(Stored items)
* * * *

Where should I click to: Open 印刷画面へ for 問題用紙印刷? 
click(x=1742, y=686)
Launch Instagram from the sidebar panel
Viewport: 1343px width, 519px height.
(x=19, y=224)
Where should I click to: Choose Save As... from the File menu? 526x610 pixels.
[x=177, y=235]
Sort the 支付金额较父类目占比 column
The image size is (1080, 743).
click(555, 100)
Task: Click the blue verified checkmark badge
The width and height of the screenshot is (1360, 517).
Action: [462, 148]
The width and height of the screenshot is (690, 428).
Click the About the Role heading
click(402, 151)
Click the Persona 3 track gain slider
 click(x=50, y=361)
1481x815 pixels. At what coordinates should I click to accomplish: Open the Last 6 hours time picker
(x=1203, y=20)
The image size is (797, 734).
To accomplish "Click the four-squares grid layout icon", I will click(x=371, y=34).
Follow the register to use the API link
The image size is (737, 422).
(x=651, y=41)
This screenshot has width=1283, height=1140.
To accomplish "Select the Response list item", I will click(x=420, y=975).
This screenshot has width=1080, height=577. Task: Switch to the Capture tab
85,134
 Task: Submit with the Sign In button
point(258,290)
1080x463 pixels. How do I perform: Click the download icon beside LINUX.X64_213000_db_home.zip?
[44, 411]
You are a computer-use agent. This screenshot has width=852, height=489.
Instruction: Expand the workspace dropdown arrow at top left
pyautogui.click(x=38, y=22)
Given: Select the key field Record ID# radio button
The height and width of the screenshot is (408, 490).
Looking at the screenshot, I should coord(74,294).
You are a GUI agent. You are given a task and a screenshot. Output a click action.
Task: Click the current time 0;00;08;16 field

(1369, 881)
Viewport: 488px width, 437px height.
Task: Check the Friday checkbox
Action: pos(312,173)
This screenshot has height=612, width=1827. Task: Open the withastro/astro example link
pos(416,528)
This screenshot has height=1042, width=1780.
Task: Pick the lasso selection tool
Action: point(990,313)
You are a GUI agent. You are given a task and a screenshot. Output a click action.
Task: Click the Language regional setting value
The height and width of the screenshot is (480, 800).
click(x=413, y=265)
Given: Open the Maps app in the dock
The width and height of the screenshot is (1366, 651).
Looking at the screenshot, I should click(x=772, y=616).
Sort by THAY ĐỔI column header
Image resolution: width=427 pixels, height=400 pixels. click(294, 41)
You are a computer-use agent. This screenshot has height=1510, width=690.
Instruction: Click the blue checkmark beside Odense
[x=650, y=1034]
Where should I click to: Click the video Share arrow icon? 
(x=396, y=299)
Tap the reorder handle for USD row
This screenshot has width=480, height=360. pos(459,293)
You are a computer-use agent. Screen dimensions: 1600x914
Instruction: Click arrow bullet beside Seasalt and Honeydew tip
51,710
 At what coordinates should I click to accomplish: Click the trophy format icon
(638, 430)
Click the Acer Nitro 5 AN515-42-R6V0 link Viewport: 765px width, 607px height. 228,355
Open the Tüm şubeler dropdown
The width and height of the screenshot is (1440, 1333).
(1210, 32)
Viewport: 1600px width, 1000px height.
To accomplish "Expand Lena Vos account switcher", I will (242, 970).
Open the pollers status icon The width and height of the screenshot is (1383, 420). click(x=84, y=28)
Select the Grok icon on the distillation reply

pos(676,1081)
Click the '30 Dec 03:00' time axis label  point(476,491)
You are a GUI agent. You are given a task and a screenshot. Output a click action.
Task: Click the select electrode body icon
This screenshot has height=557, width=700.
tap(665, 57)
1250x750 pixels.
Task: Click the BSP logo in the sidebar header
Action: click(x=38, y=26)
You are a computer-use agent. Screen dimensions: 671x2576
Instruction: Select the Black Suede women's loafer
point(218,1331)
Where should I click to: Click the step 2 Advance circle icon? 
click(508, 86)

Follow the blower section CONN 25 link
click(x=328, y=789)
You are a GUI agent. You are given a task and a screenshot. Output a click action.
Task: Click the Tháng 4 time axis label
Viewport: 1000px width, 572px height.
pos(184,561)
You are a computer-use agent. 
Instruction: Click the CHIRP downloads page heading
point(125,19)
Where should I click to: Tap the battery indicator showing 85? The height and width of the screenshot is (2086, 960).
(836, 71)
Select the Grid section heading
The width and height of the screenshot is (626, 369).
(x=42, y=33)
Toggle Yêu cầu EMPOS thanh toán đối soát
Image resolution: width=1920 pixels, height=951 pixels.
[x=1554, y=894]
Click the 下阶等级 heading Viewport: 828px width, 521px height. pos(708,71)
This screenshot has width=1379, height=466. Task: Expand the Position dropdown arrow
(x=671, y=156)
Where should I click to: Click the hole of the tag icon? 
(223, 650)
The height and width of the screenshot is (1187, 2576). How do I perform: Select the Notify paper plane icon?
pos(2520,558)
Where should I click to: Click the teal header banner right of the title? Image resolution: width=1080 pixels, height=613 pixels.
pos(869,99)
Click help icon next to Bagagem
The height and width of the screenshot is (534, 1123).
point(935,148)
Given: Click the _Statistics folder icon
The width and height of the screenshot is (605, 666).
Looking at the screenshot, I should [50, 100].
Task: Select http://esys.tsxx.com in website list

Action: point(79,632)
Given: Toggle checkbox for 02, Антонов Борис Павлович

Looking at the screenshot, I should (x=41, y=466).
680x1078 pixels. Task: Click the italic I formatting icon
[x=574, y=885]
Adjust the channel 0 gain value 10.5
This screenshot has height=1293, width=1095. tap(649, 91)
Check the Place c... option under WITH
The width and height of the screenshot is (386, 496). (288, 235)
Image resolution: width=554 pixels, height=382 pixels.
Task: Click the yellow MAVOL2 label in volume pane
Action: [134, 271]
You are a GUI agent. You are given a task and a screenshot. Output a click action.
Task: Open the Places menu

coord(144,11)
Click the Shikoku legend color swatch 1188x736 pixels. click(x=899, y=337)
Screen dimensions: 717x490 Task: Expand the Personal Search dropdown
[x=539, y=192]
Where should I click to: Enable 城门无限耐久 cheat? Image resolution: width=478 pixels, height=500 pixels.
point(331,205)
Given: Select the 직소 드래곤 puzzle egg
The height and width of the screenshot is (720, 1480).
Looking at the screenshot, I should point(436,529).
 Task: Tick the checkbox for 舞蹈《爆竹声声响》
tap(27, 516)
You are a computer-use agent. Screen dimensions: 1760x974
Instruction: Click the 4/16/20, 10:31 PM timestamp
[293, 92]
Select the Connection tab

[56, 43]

* * * *

WHAT YOU SHOULD DO
Look through the data above for the string "computer" and copy every line where it appears.

SOLUTION BELOW
You are a computer-use agent. This screenshot has width=852, height=489.
You are a computer-use agent. This screenshot has height=1510, width=690.
You are a computer-use agent. Screen dimensions: 1600x914
You are a computer-use agent. Screen dimensions: 671x2576
You are a computer-use agent. 
You are a computer-use agent. Screen dimensions: 1760x974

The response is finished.